Cristiane destaca aprovação do PL que inclui o feminicídio no Código Penal

PTB Notícias 4/03/2015, 17:32


A inclusão, no Código Penal, do chamado feminicídio como circunstância agravante no crime de homicídio, a partir da aprovação de projeto de lei ( (http://www.

camara.

gov.

br/proposicoesWeb/fichadetramitacao?idProposicao=858860″ target=”_blank) 8305/2014) na Câmara nesta terça-feira (3/3/2015), foi comemorada pela presidente nacional do PTB, deputada Cristiane Brasil (RJ).

Para a trabalhista, que votou a favor do projeto, a qualificação do feminicídio representa um grande avanço na luta para erradicar a violência cometida contra a mulher, mas ainda são necessárias outras medidas não apenas para impedir o assassinato de milhares de mulheres anualmente, mas para ajudar a acabar com a discriminação à qual as brasileiras são submetidas na questão do emprego, do salário, das oportunidades nas carreiras públicas, assim como na política congressual e partidária.
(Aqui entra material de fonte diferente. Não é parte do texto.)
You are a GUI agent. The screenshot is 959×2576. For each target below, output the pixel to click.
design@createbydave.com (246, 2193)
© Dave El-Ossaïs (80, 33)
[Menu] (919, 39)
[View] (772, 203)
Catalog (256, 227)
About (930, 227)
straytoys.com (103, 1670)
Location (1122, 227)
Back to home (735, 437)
“Não podíamos ter começado melhor a Semana da Mulher no Parlamento do que com a aprovação deste projeto que inclui o feminicídio no Código Penal como circunstância qualificadora do crime de homicídio.

A aprovação do projeto do feminicídio é uma resposta do Congresso Nacional aos anseios da sociedade, que cobrava de nós, parlamentares, a tomada de uma posição contundente diante de tanta barbárie e violência cometida contra as mulheres.
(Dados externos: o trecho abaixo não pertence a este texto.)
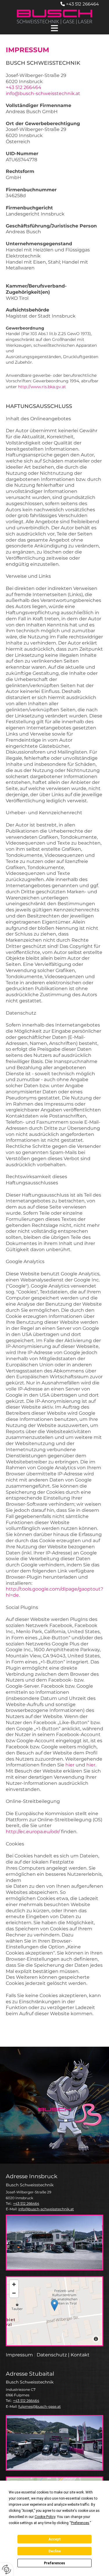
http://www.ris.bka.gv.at (42, 386)
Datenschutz (52, 2355)
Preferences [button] (80, 2523)
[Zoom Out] (14, 2293)
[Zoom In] (14, 2284)
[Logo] (54, 17)
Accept (55, 2539)
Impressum (19, 2355)
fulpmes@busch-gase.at (39, 2406)
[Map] (54, 2311)
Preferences (54, 2563)
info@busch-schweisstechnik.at (43, 93)
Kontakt (80, 2355)
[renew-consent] (6, 2569)
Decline (55, 2551)
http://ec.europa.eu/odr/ (33, 1831)
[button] (54, 28)
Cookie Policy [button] (45, 2517)
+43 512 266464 (82, 4)
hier (69, 1765)
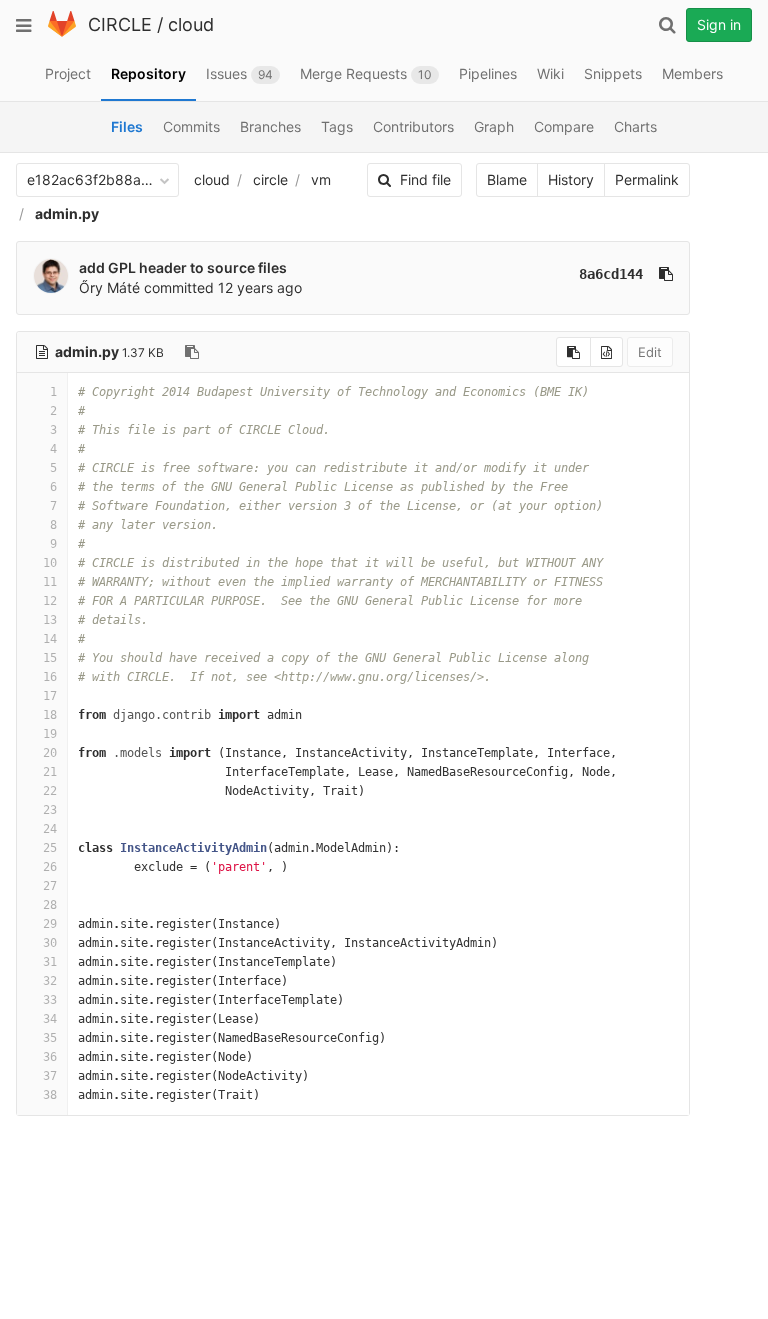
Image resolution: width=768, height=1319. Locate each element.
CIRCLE (120, 24)
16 (50, 677)
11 (50, 582)
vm (321, 179)
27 (50, 886)
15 (50, 658)
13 (50, 620)
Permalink (647, 179)
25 (50, 848)
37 (50, 1076)
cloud (191, 24)
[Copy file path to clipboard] (192, 352)
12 (50, 601)
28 (50, 905)
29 (50, 924)
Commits (191, 126)
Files (127, 126)
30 (50, 943)
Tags (337, 126)
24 (50, 829)
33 (50, 1000)
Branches (270, 126)
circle (270, 179)
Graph (494, 126)
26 (50, 867)
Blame (507, 179)
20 (50, 753)
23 (50, 810)
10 (50, 563)
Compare (564, 126)
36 (50, 1057)
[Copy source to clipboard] (573, 352)
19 (50, 734)
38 (50, 1095)
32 (50, 981)
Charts (635, 126)
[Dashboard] (62, 32)
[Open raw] (606, 352)
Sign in (719, 24)
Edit (650, 352)
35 (50, 1038)
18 (50, 715)
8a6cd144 (611, 274)
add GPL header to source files (183, 267)
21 (50, 772)
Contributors (413, 126)
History (571, 179)
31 (50, 962)
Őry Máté (109, 287)
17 (50, 696)
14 (50, 639)
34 (50, 1019)
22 (50, 791)
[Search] (667, 25)
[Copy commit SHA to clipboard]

No Brasil, na última década, cerca de cinco mil mulheres foram assassinadas, e apesar do marco que a aprovação da Lei Maria Penha, em 2006, representou para a luta contra esta violência, a legislação se mostrou insuficiente para impedir que dezenas de milhares de brasileiras fossem vítimas de crimes motivados apenas pela questão de gênero.
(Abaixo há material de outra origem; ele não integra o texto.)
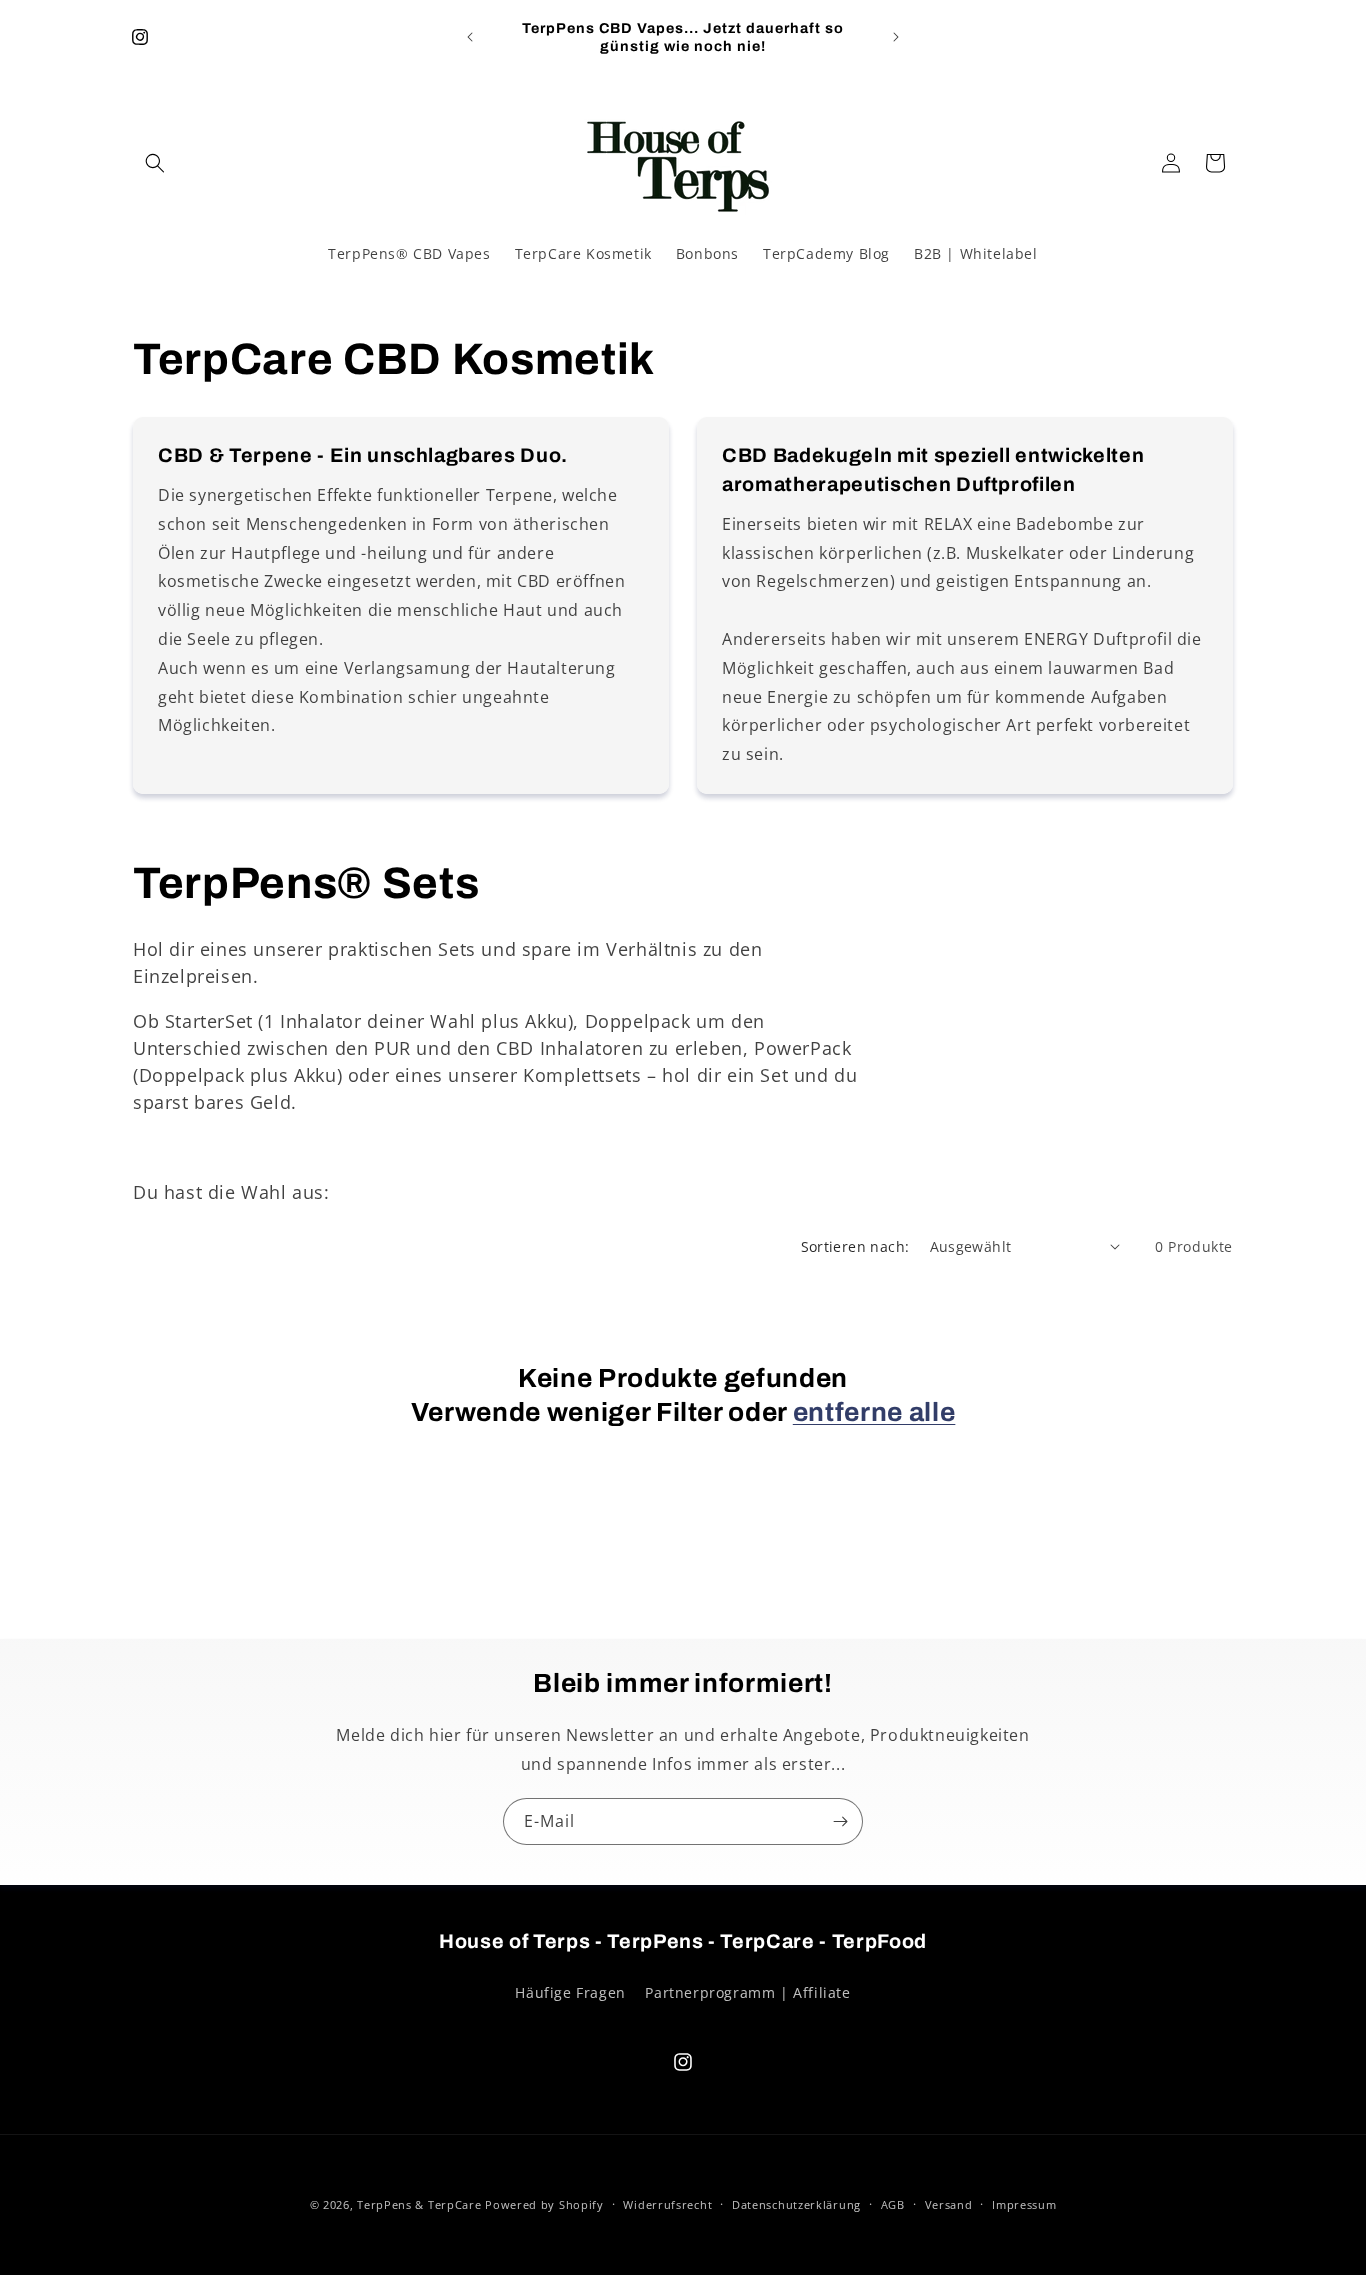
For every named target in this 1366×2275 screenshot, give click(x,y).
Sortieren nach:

Agora, com o projeto do feminicídio, estamos dando mais um importante passo para assegurar a devida investigação e punição mais severa aos agressores”, disse Cristiane Brasil.

O projeto aprovado no plenário da Câmara estabelece o feminicídio como uma das formas de homicídio qualificado, quando praticado contra a mulher por razões de gênero, ou quando houver violência doméstica ou familiar, violência sexual, mutilação da vítima, e ainda emprego de tortura.

Pela proposição, que segue agora para sanção presidencial, a pena a ser definida pelo Código Penal é de 12 a 30 anos de reclusão.

A tipificação do crime de feminicídio foi identificada como uma medida importante pela Comissão Parlamentar Mista de Inquérito (CPMI) que investigou a violência contra a mulher, as falhas da estrutura do Estado no combate a esses crimes e a omissão de órgãos públicos para coibir a violência.

O texto do projeto mantém a pena de 12 a 30 anos de prisão já prescrita para o homicídio e não elimina a punição de outros delitos associados ao assassinato, como o estupro.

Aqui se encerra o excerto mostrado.